Miners get another week — then what? [feedly]

Miners get another week — then what?
http://blogs.wvgazettemail.com/coaltattoo/2017/04/27/miners-get-another-week-then-what/


Lawmakers and UMWA members held another press conference at the Capitol in Washington on Wednesday.

Word came out last night that the latest government funding bill does contain language to preserve health-care benefits for more than 22,000 retired United Mine Workers of American members and families … but this new "continuing resolution" would only protect those benefits for another week, through May 5, the term of the government funding resolution itself.

The press release from House Appropriations Chairman Rodney Frelinghuysen , R-N.J., said:

This Continuing Resolution will continue to keep the government open and operating as normal for the next several days, in order to finalize legislation to fund the federal government for the rest of the fiscal year. I am optimistic that a final funding package will be completed soon. It is time that this essential work is completed so that critical programs and activities – including national defense – are properly and adequately funded for the year.

Regarding the UMWA issue, the release added:

The legislation also extends the December CR provision for health care benefits for retired coal miners and their dependents for the length of this CR. This provision protects coal miners and their families from losing health care benefits.

For the UMWA's retirees, and especially for those who understand the importance of the troubled pension plan that involves far more people — something like 89,000 current pensioners and another 29,000 who have vested in the program — this week-long extension is certainly a mixed blessing, and a potential source of more trouble. The concern for the union and its retirees at this point is that the additional time before a longer-term funding bill is approved gives some within the coal industry still more time to try to carve out some language for themselves.
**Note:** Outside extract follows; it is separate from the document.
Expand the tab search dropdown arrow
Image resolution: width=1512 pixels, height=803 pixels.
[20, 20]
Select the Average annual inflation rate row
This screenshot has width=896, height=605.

That's because, as mentioned in a recent Pittsburgh Post-Gazette article, some Republican lawmakers have an alternative plan:

The emerging GOP proposal, spearheaded by U.S. Rep. Tim Murphy of Upper St. Clair, would divert that money to provide health care benefits for retirees from profitable coal companies that already are providing that coverage.
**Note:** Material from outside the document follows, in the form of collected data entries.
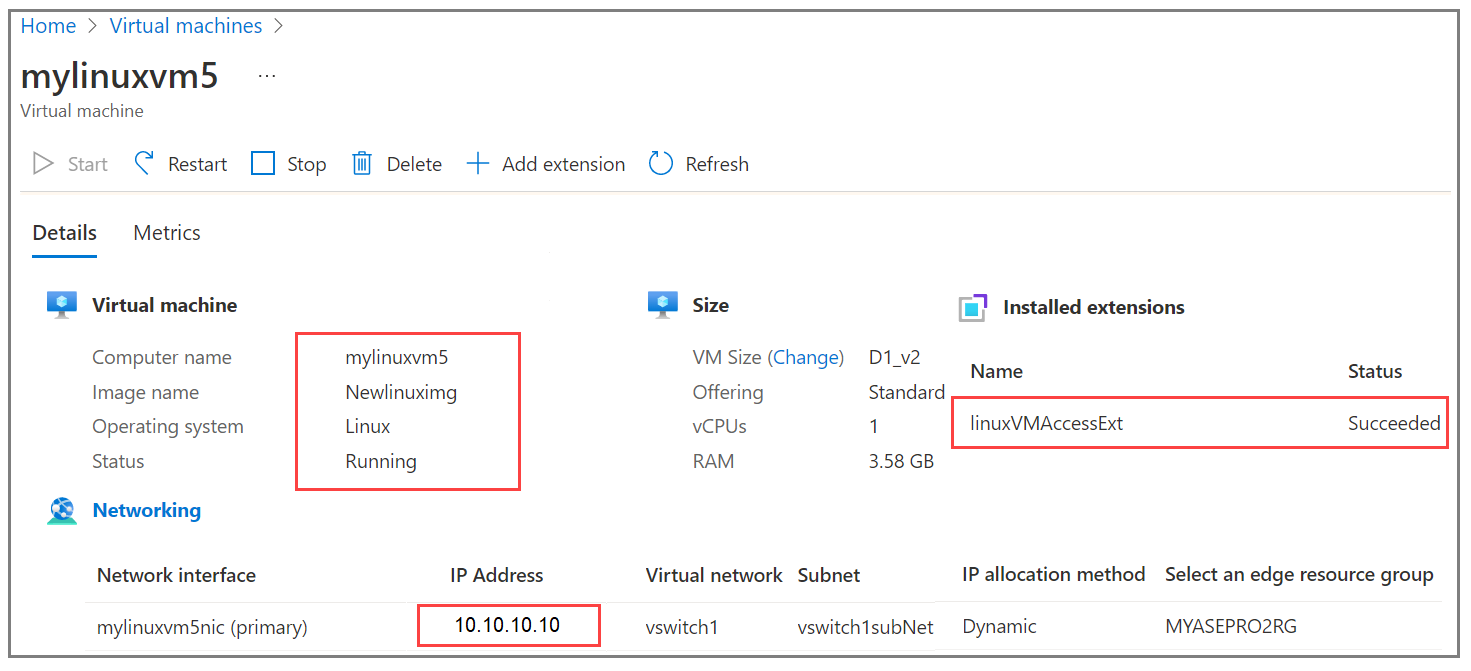Click the Installed extensions icon
The height and width of the screenshot is (671, 1471).
(972, 308)

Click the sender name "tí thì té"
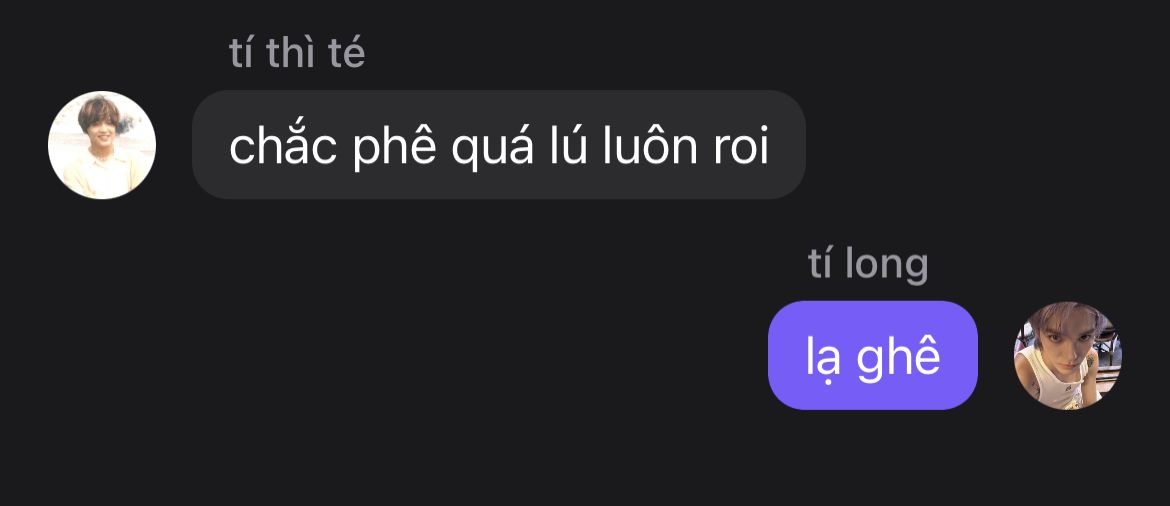297,52
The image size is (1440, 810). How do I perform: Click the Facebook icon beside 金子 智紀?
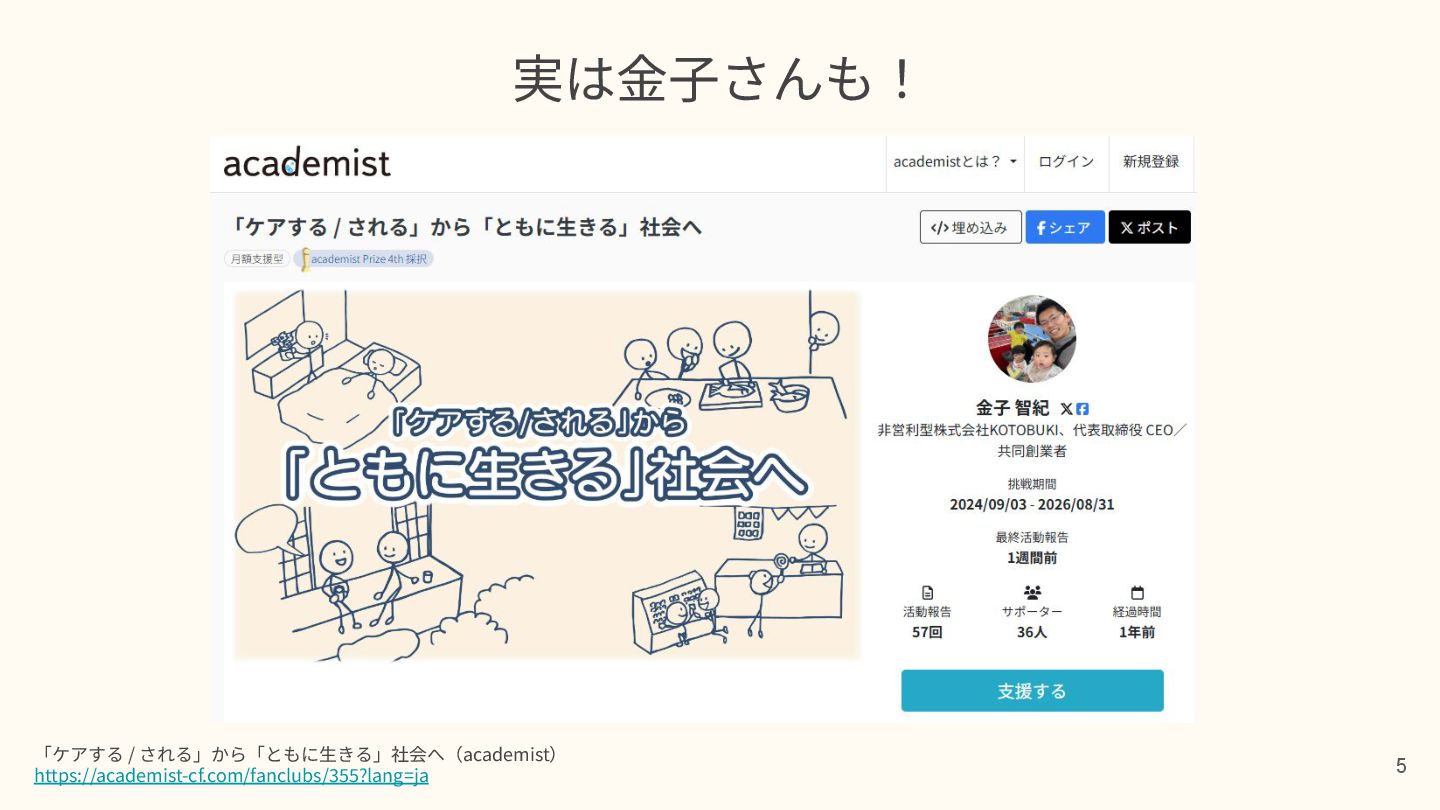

Rep. Murphy hasn't yet dropped his proposal as an actual legislative proposal yet, and it hasn't gotten a lot of media attention. But it was being promoted in some radio ads on stations in Northern West Virginia and Western Pennsylvania over the last few weeks. The ads were funded by a group called the Secure Energy for America Association, which has close ties to CONSOL Energy — a company that has been trying to rid itself of the rest of its coal operations to focus on natural gas.
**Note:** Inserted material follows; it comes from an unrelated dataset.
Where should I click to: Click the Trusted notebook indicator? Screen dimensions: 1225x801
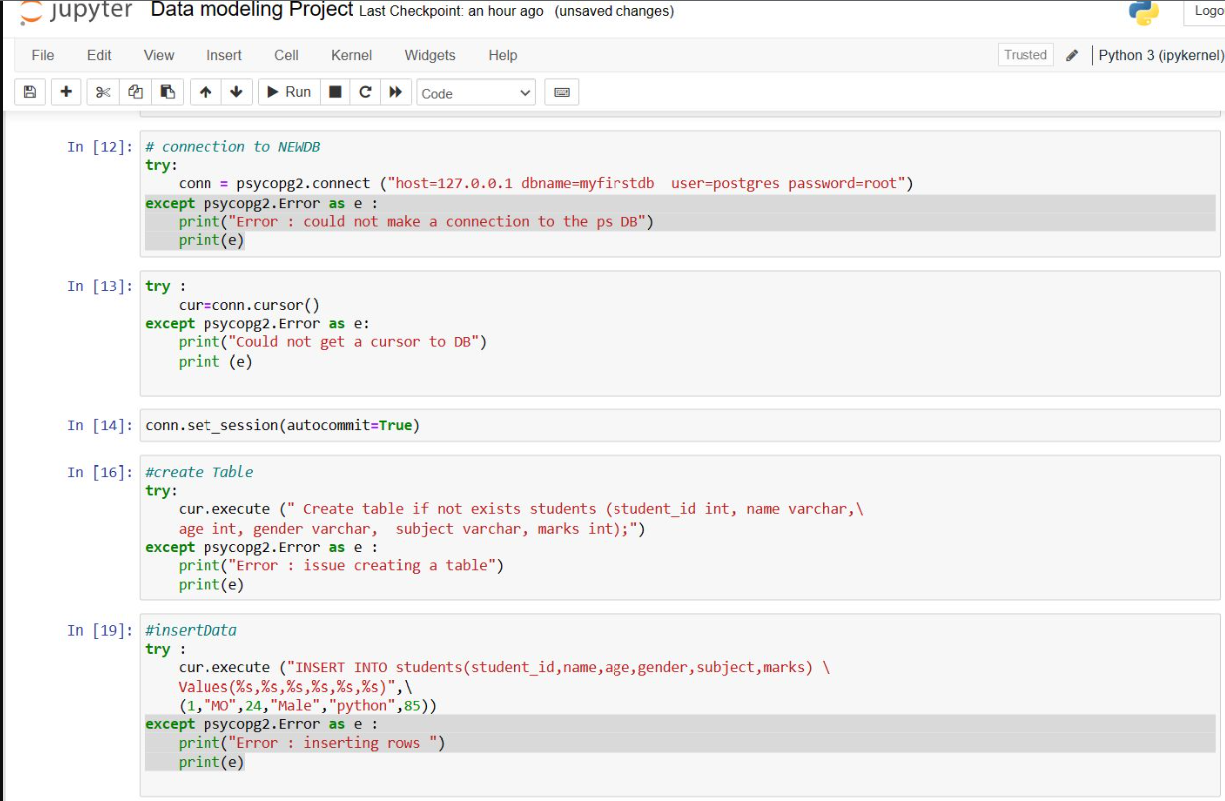[x=1025, y=55]
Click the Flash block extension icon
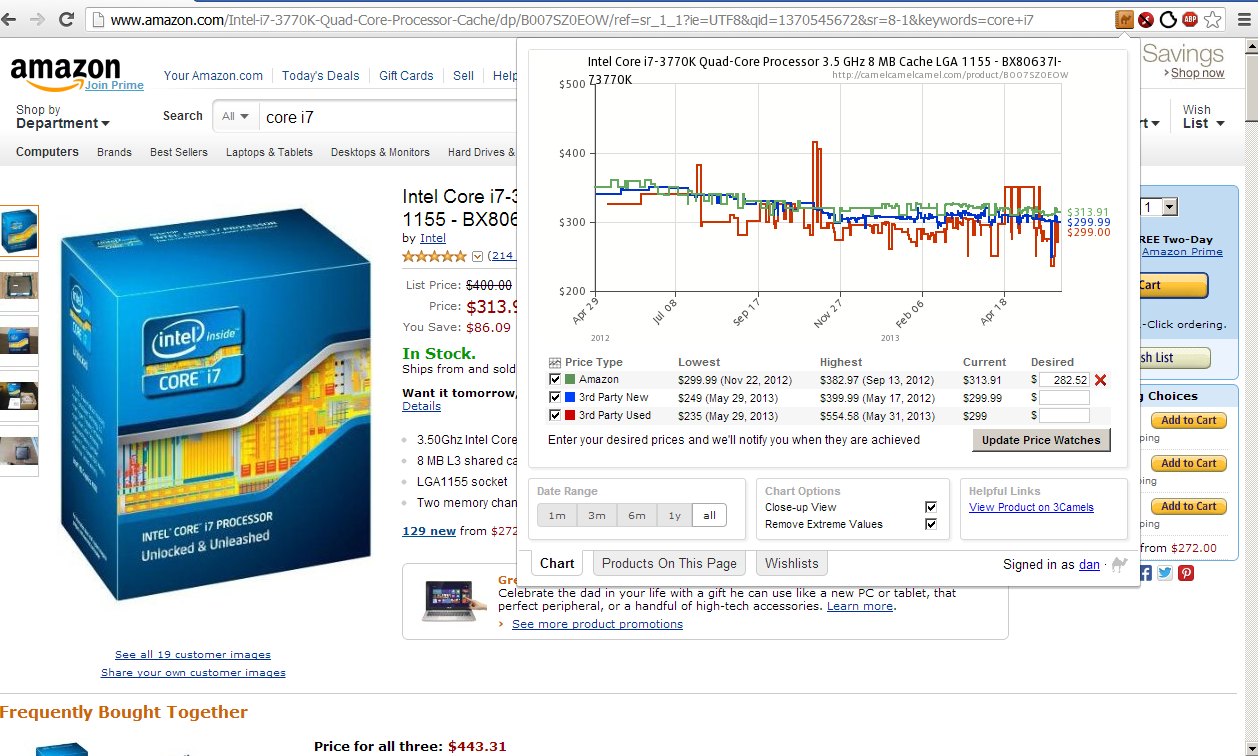The height and width of the screenshot is (756, 1258). pos(1146,19)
The UMWA's concern is that, first, this proposal would relieve companies like CONSOL of their obligations to fund health-care benefits under the Coal Act and, second, it would do so by diverting the money that the union's Miner Protection Act would use to stabilize the UMWA pension plan.

Phil Smith, the union's spokesman, said this morning that the union is pleased to have its health-care benefits language in the short-term government funding bill, but remains concerned about where the broader issue could be headed, given the language that Rep. Murphy and some in the industry are pushing:

If it's going to give Congress more time to come to a permanent solution for these benefits and pensions then that's what it's going to take. But we're concerned that a segment of the coal industry appears to be trying to take away the most logical source of funding for pensions going forward just so they can pad their bottom line.